I’ve been fortunate to fish several TTBCs over the years and as always the 2015 iteration was an awesome event. It’s an honor and a privilege to get to fish the only tournament all year that takes the best of the best from both major tours and pits them against one another in a winner-take-all format.
In many respects it’s like the Bassmaster Classic. There’s no mindset of fishing for points – you just want to win. The major differences are that the field is even stronger and more stacked from top to bottom. On top of that, Lake Fork is absolutely full of giants, so in order to win you really have to catch them well every day.
This year the weather threw a monkey wrench into everyone’s plans because Texas had experienced a ton of rain. The lake was flooded for the first time in about six years. While we all knew that the deep bite would probably prevail, the flooded shallow cover gave us new options. There were still a lot of fish on the bank, including some big ones, so it spread out the field and required some choices.
I spent the first day of practice up shallow and had a blast. Immediately upon launching the boat I saw rows of flooded willow trees that hadn’t had water on them in a long time. That’s just too tempting for me to resist. I had to go flip them and in the first 10 minutes I caught an absolute giant on a one ounce Lunker Lure jig. That kept me shallow and over the course of the day I had about a dozen bites, all over 5 pounds.
The second day of practice I forced myself to go out deep and spend the whole day there. I didn’t have a single bite. Not one. That made my decision to stay shallow during the tournament relatively easy because it was all that I had. On top of that, they were predicting more rain, so I figured that would keep the bass up there. I knew that the guys who stayed out would be fishing for at most five to seven bites a day, but if any of them could capitalize on it, they’d have a good shot to win, but after zero bites doing that I didn’t have that option.
I caught a ton of fish during the event and weighed in over 18 pounds each day. Normally, that’s enough to put you pretty high up in the standings, but not at Fork. I was 22nd after the first day and dropped a place after Day Two. My pattern was to run spawning pockets off the main lake, not the big creeks. There were willows in there, and I also figured out that some fish were spawning in the grass on what must’ve been the old shoreline in 4 to 6 feet of water. I love to fish that way and it was a blast.

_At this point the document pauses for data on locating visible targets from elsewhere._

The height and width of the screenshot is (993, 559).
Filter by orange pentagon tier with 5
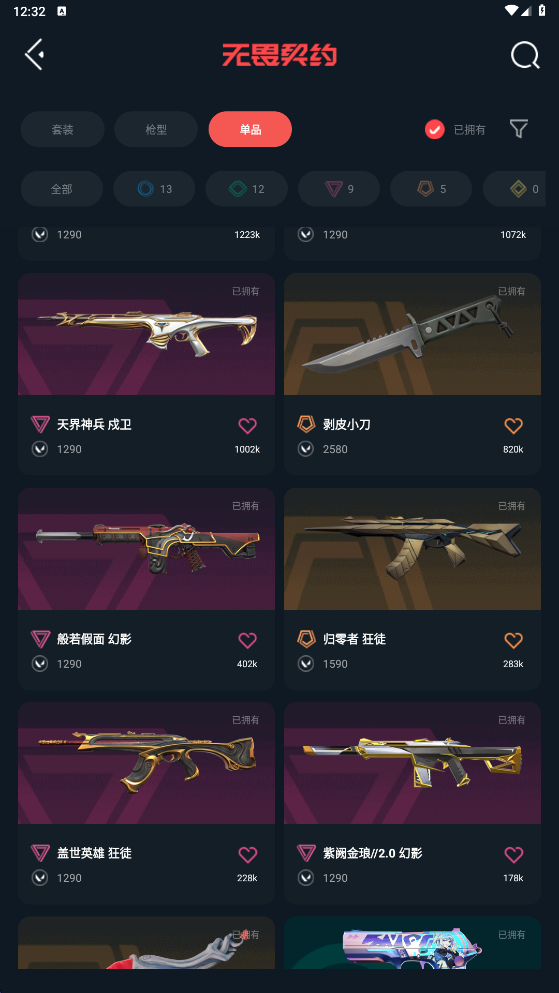[431, 189]
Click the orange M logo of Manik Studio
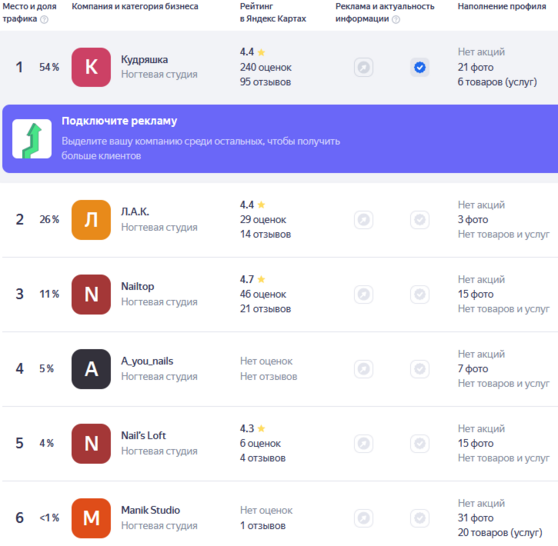 (x=91, y=518)
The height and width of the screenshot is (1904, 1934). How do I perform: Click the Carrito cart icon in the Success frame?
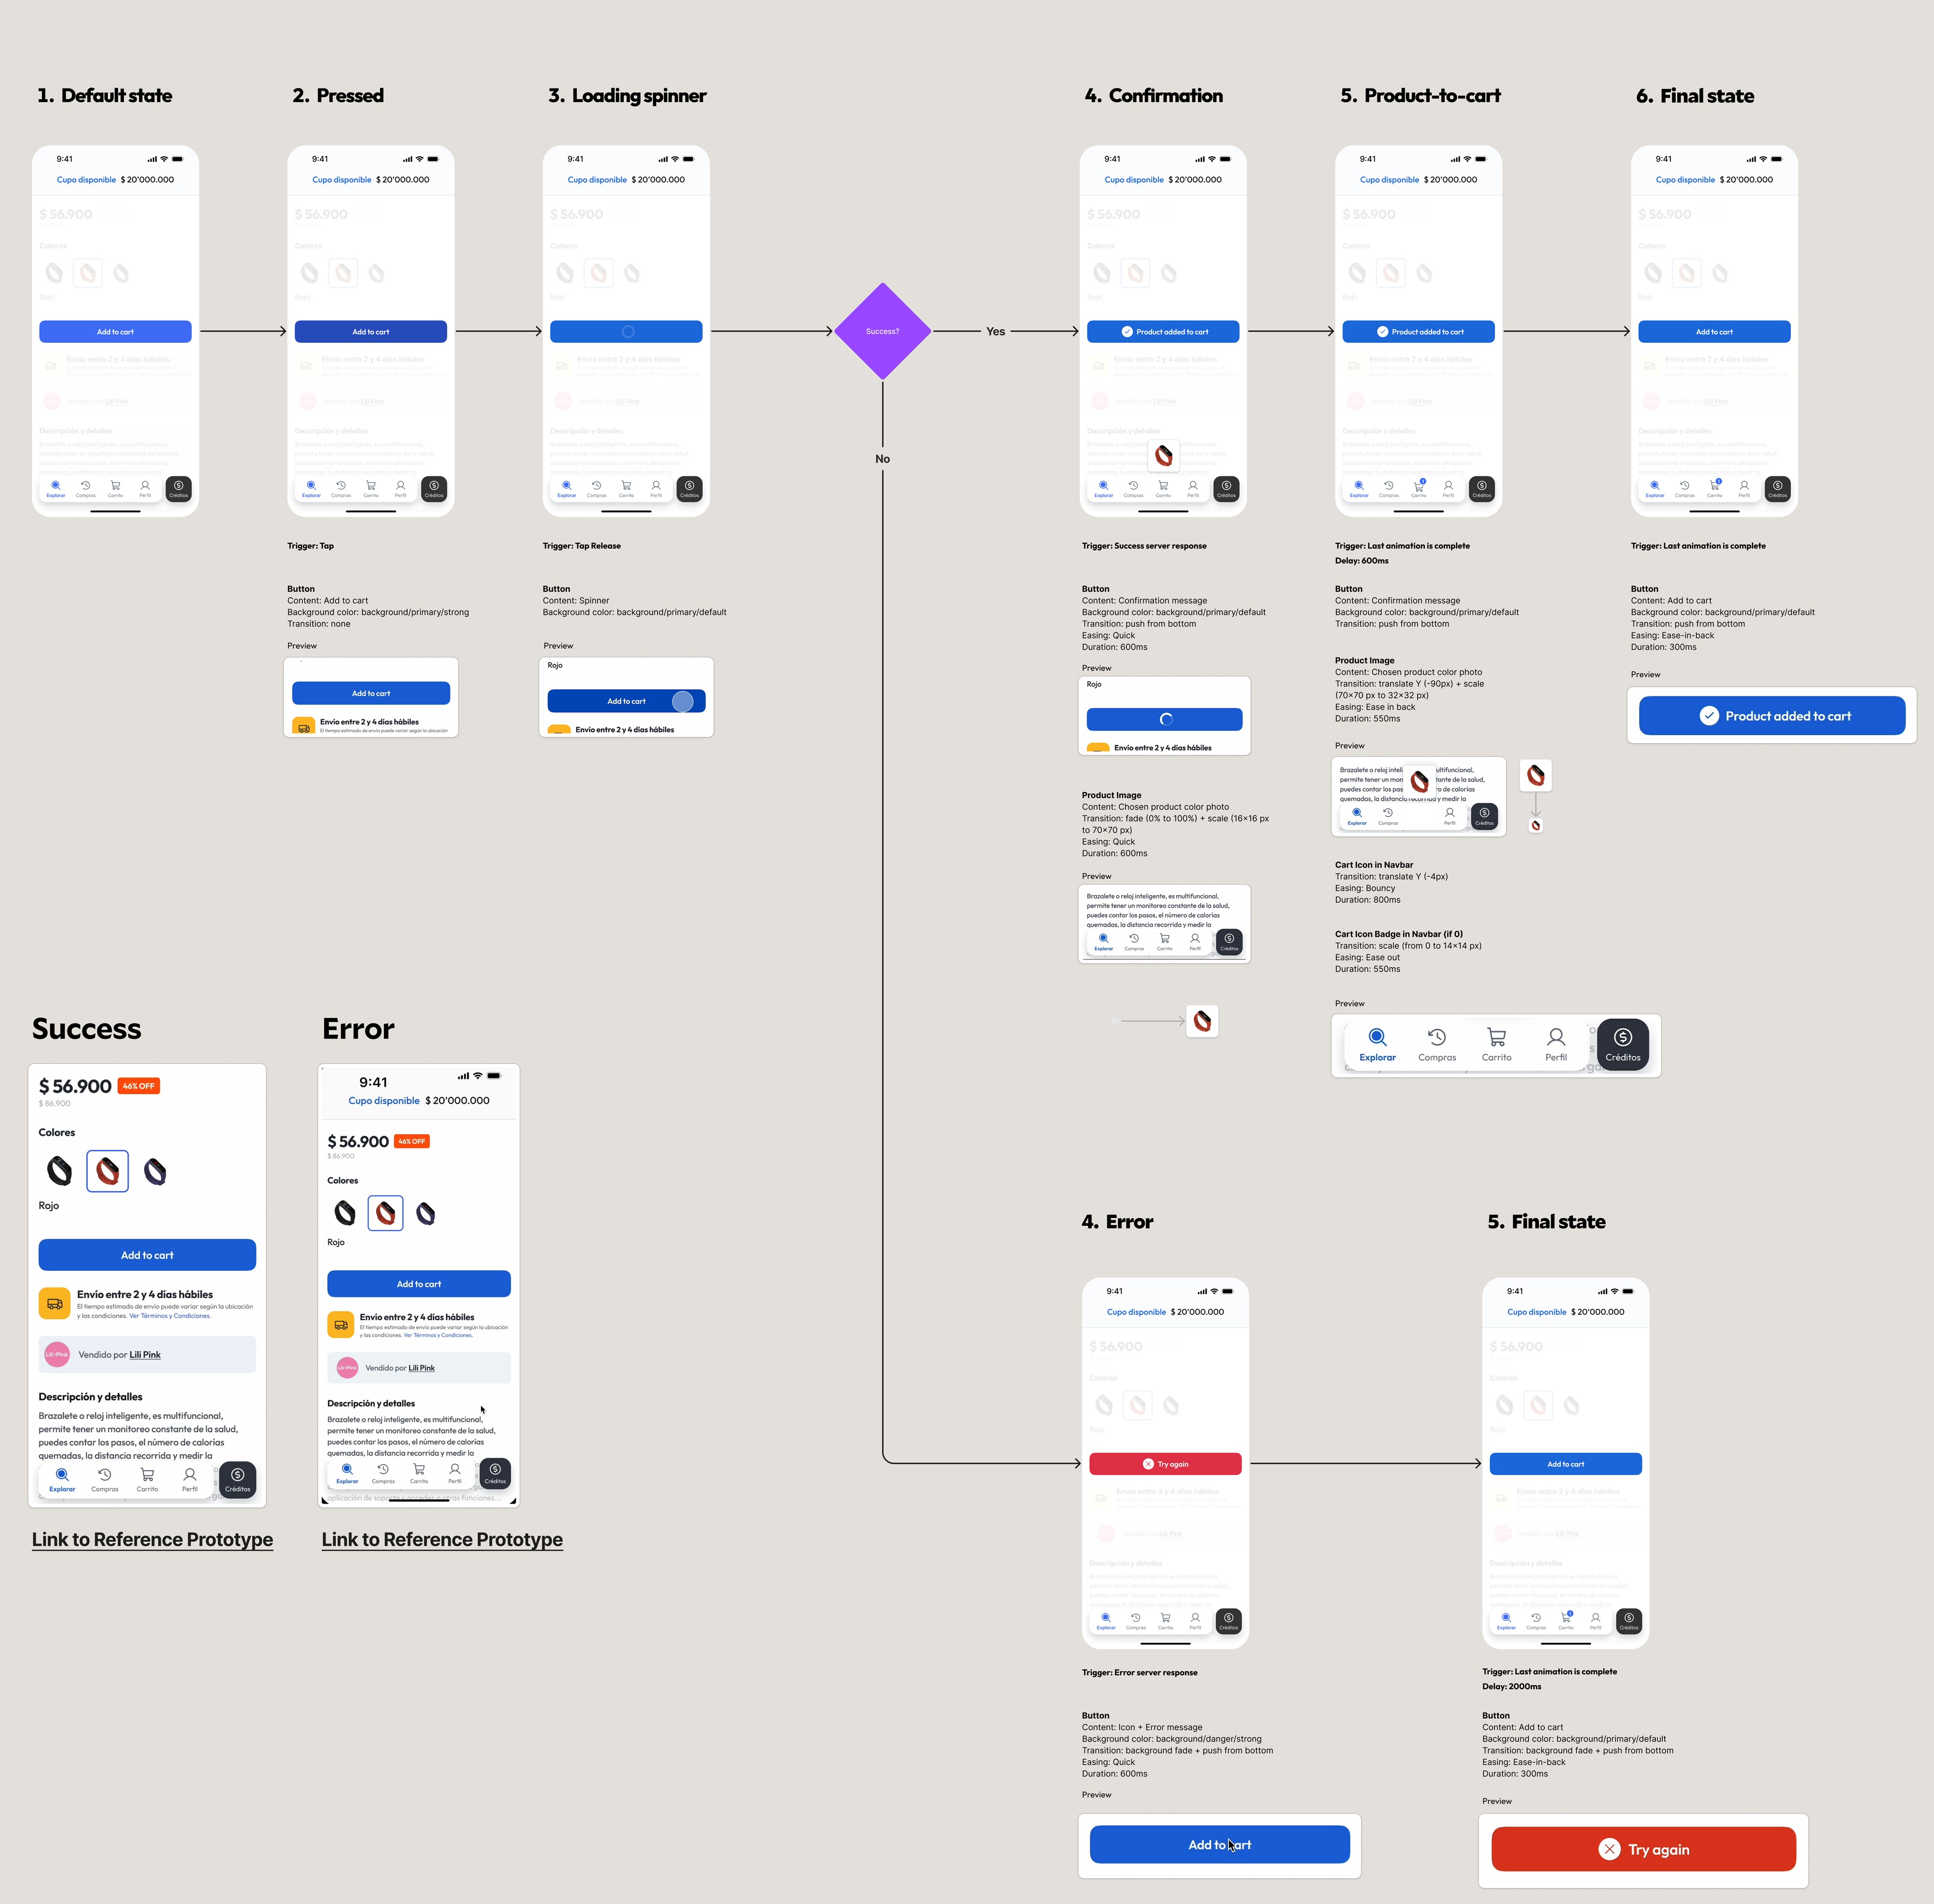[x=147, y=1475]
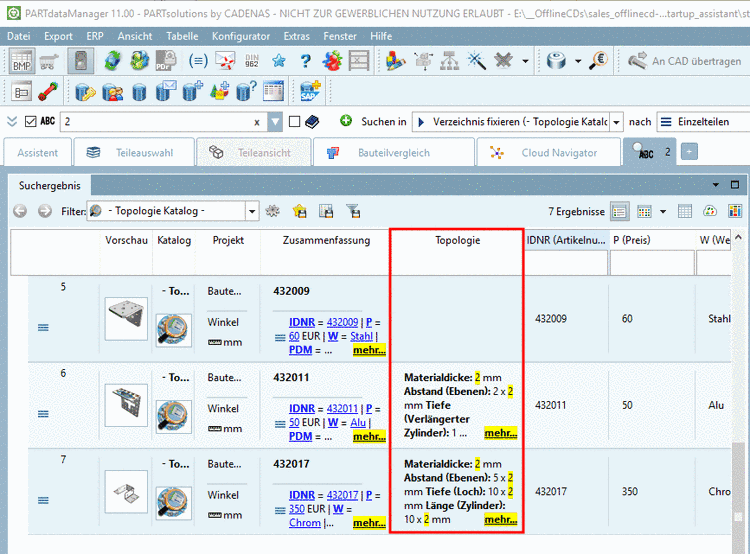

Every fish came on the big Lunker Lure jig. Longtime readers of these journals are probably guessing that it was my standard black and blue model, but this time I really diversified – my jig was black, green pumpkin and pumpkinseed, which I felt mimicked the bluegill down there pretty well. I added my typical Big Salty Chunk, but dyed the tails chartreuse. The rod, reel and line didn’t change, though – 7’8” extra-heavy Denali Kovert, Shimano Chronarch Ci4 (7.6:1) and 50 lb. Gamma Torque braided line.
My hat is really off to Brent and the other guys who stayed out deep and made it work. He’s a tremendous angler, one of the best deep water experts I’ve ever seen. Guys like Brent and Jason Christie knew that they’d probably have to milk one or two particular sweet spots, but they went in with the game plan necessary to make that happen. On top of that the weather was brutal. It rained every day and we had sustained periods of heavy winds. It’s hard enough to fish in 40 mile per hour winds when you’re up in a spawning cove, but trying to stay on offshore cover and present a bait efficiently in them is a whole different ballgame.
While my finish wasn’t exactly what I wanted, I’m proud to have been a part of this great event, competing against one of the strongest fields that the sport has ever seen. I’ll be glad to take a spot in that tournament any time I qualify. Next up is BASSFest at Kentucky Lake, so I’m taking off the braided line, switching out my flipping jigs for football jigs, and getting ready to focus on the deep bite that eluded me in Texas.